**THE INPUT:**
╭──
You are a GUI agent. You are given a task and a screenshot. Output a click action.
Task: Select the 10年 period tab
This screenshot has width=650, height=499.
╰──
╭──
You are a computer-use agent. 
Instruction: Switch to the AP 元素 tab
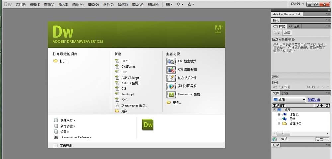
╰──
╭──
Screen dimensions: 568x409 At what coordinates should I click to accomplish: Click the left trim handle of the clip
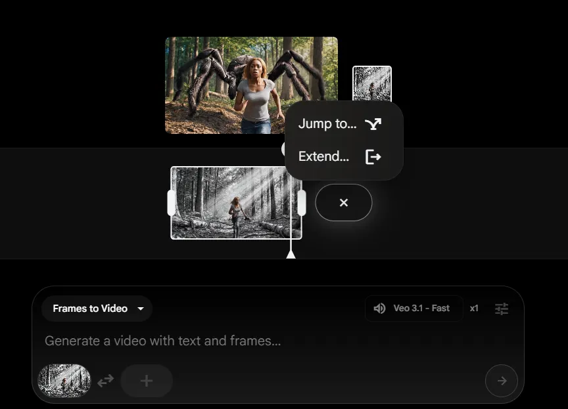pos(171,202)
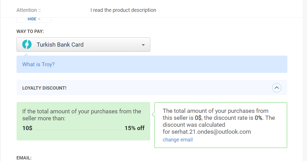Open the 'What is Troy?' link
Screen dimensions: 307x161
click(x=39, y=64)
╰──
**WHAT IS EXPECTED:** Retype only the lines above between the line with "You are a GUI" and the line with "This screenshot has width=650, height=499.", counting those two lines as well, and keep every character as it is.

**RESPONSE:**
You are a GUI agent. You are given a task and a screenshot. Output a click action.
Task: Select the 10年 period tab
This screenshot has width=650, height=499.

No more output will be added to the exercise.